Indiretamente, também é uma acusação contra Deus. Satanás, no fundo, está acusando Deus de "comprar" o amor e a fidelidade de seus servos com bençãos. E, com isto, está querendo colocar Deus no mesmo patamar que ele (porque é ele, Satanás, que compra a fidelidade de quem o serve). É uma acusação carregada de inveja e uma tentativa (frustada, óbvio) de afirmar que Deus não é muito diferente do que ele.

Esse é o ponto onde quero chegar. Se dizemos que a relação com Deus só vale a pena por causa das bençãos que Deus pode dar, da prosperidade, da saúde, da família perfeita, do sucesso, enfim, do fim de nossas dores, então estamos dando razão ao diabo. Nosso amor é falso, é interesseiro e Deus nos comprou com suas bençãos. A fé em Deus funciona? Ótimo, então eu dou glórias a esse Deus, Deus de favor, que cumpre suas promessas, que faz milagres, mas tem que ser sempre em meu benefício, não esqueça. Eu dou o dízimo, então as janelas dos céus tem que se abrir, bençãos sem medida. Eu sou fiel (que tolice essa de falarmos pra Deus que somos fiéis no sentido de não pecar), portanto praga nenhuma pode me atingir, bençãos e mais bençãos... E o diabo prova sua tese do nosso interesse no divino.
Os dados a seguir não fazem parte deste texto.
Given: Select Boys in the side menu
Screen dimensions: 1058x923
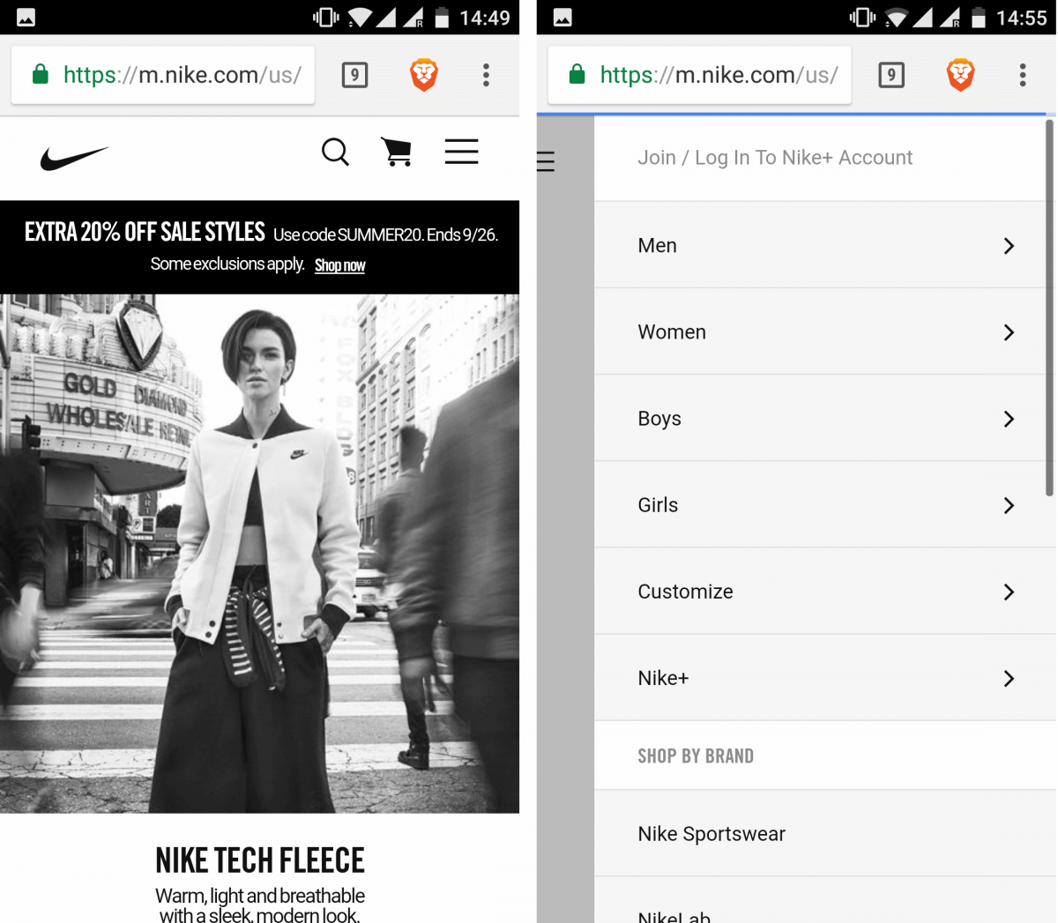Looking at the screenshot, I should (x=659, y=419).
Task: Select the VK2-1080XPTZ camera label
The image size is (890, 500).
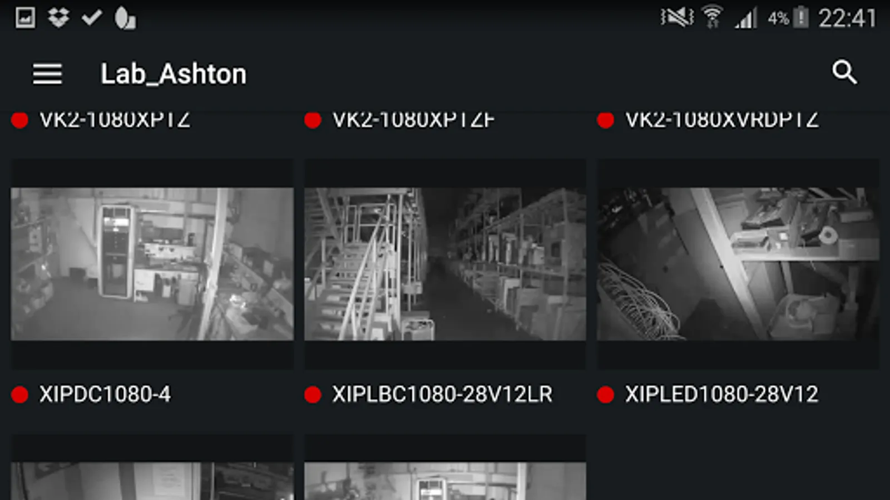Action: pyautogui.click(x=115, y=119)
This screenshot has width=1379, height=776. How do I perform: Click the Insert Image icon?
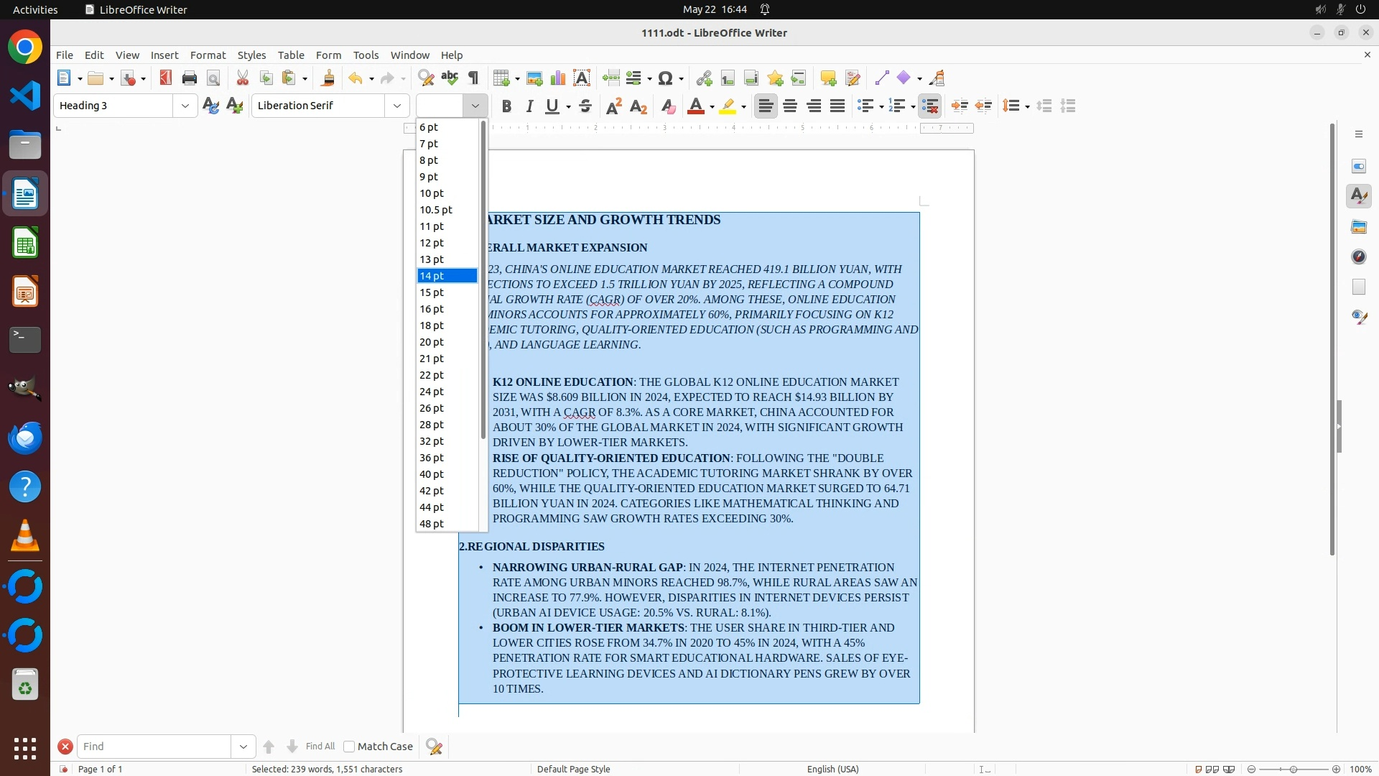[x=534, y=78]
Por isso que eu rompi com a teologia da prosperidade. À luz desse texto de Jó, na minha opinião, ela é uma teologia diabólica, justamente porque dá razão às acusações de Satanás a nosso respeito e a respeito de Deus. Se tem feito um bem na vida das pessoas é uma outra discussão, depende do que entendemos por bem.
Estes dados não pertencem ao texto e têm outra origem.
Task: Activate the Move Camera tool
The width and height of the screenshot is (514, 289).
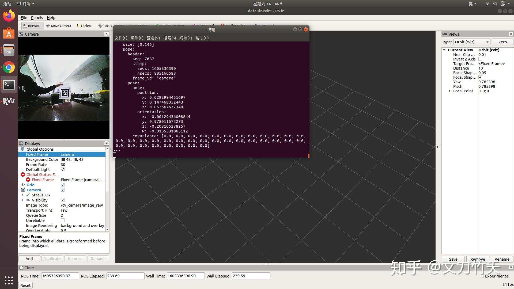Action: point(58,26)
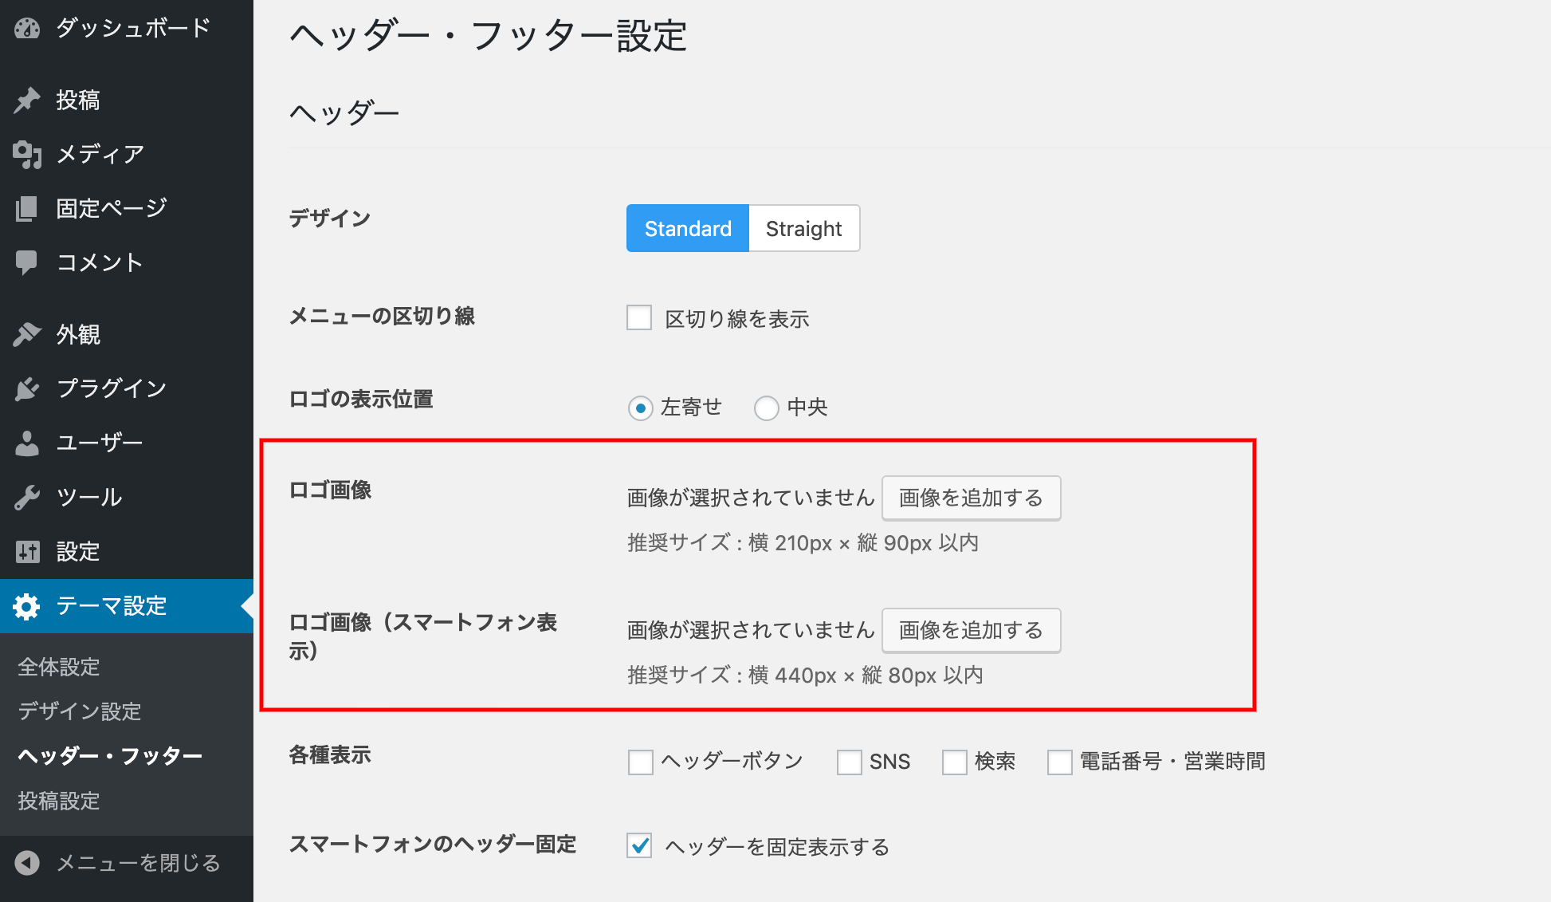Collapse menu with メニューを閉じる arrow
This screenshot has height=902, width=1551.
[x=27, y=863]
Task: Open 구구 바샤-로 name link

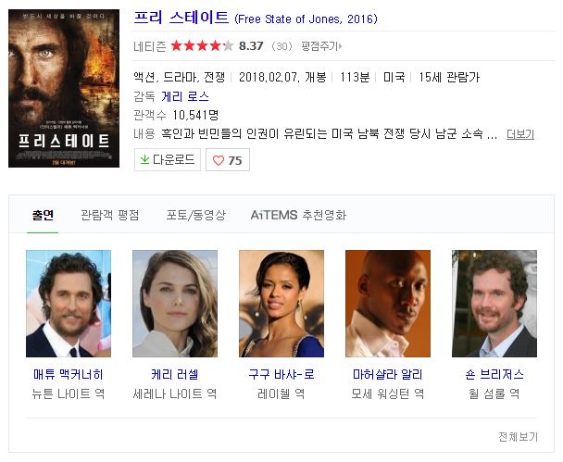Action: [x=282, y=374]
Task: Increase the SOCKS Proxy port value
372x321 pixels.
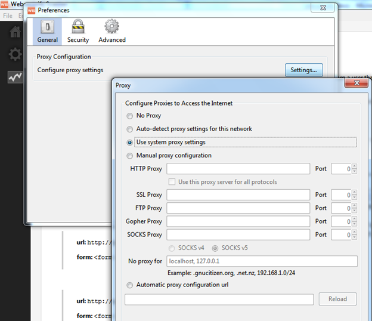Action: pos(354,232)

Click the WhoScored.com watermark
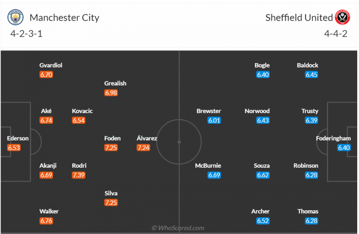click(178, 228)
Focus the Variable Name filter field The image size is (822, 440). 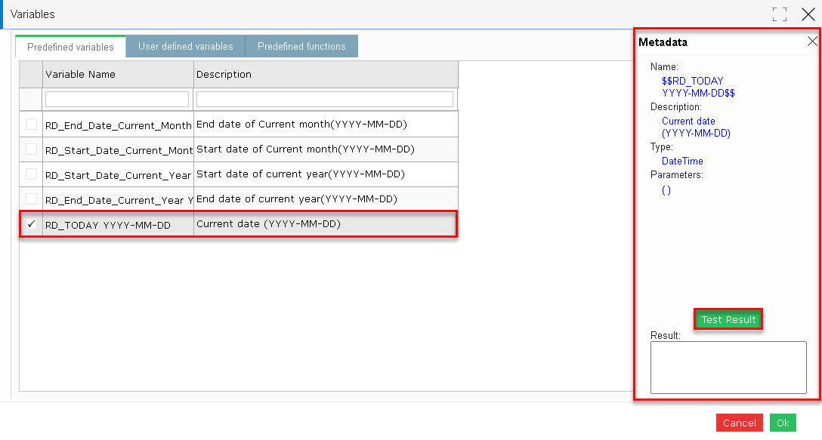tap(117, 99)
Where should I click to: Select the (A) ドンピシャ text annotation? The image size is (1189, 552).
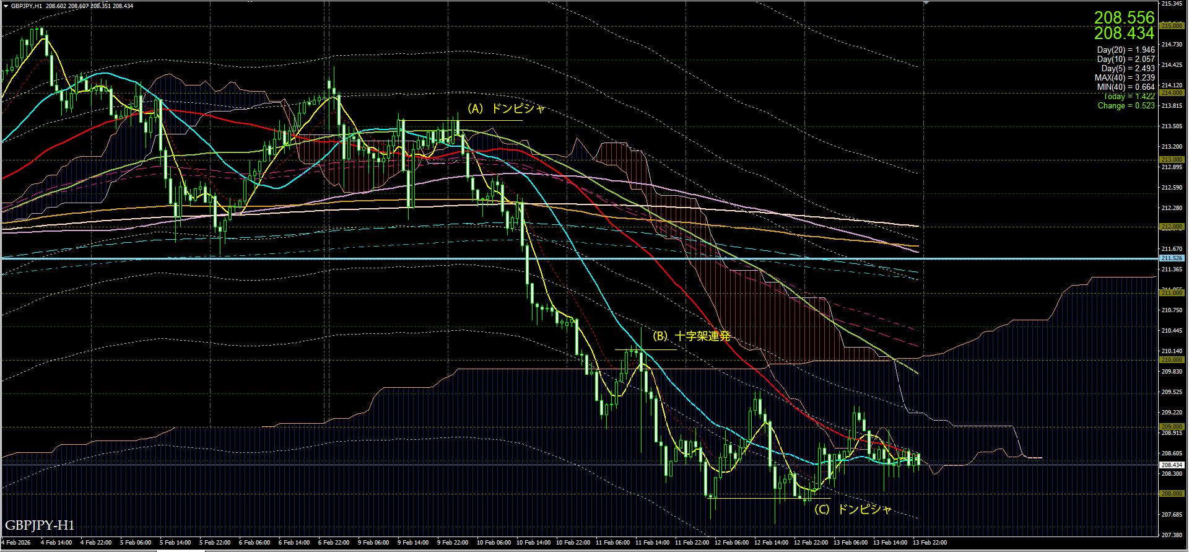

Satanás tirou tudo de Jó e ainda o pôs cheio de feridas pelo corpo todo. Fez de Jó um pobre-coitado, doente e digno de pena. Contudo, Jó permaneceu fiel a Deus. Felizmente Jó contrariou a lógica do diabo e, no fim, Deus ainda lhe restaurou tudo, dando-lhe em dobro. Mas lembre-se que se suportamos tudo de ruim só porque, no fim, Deus vai abençoar de novo, isso também é interesse.
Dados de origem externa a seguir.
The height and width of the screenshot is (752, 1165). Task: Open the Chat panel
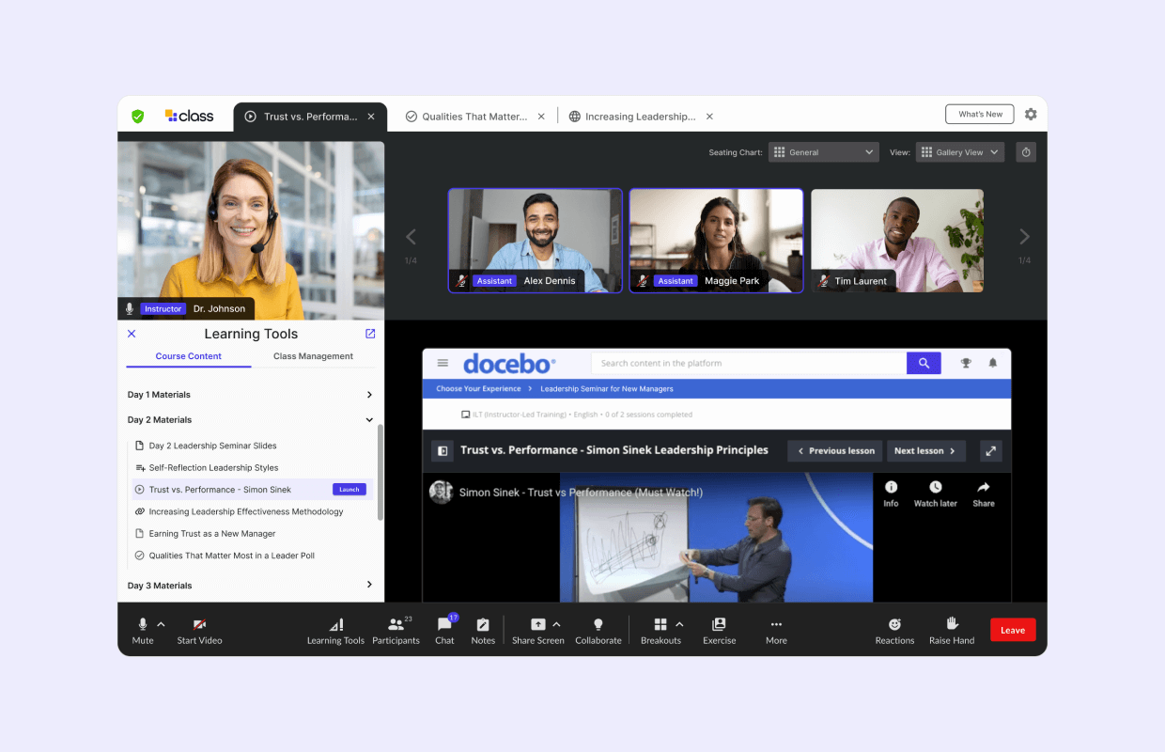pyautogui.click(x=444, y=630)
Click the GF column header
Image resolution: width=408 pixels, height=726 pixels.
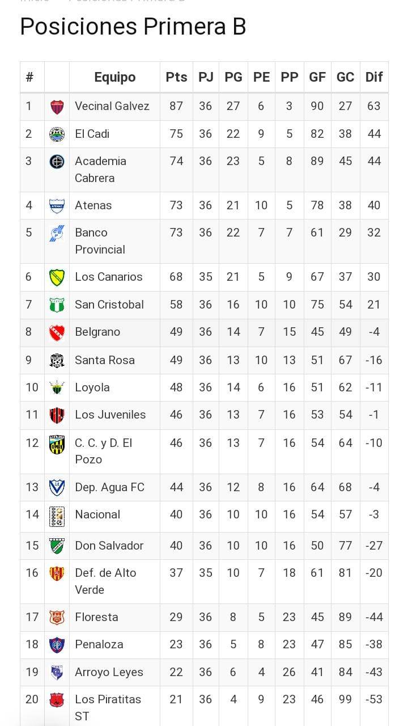(x=317, y=77)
"Em tudo isto Jó não pecou, nem atribuiu a Deus falta alguma." (Jó 1:22)

"Porque eu sei que o meu Redentor vive, e que por fim se levantará sobre a terra.
 Depois, revestido este meu corpo da minha pele, em minha carne verei a Deus.
 Vê-lo-ei por mim mesmo, os meus olhos o verão, e não outros; de saudade me desfalece o coração dentro de mim." (Jó 19:25-27)

"Então respondeu Jó ao Senhor, dizendo:
 Bem sei eu que tudo podes, e que nenhum dos teus propósitos pode ser impedido.
 Quem é este, que sem conhecimento encobre o conselho? Por isso relatei o que não entendia; coisas que para mim eram inescrutáveis, e que eu não entendia.
 Escuta-me, pois, e eu falarei; eu te perguntarei, e tu me ensinarás.
 Com o ouvir dos meus ouvidos ouvi, mas agora te vêem os meus olhos.
 Por isso me abomino e me arrependo no pó e na cinza." (Jó 42:1-6)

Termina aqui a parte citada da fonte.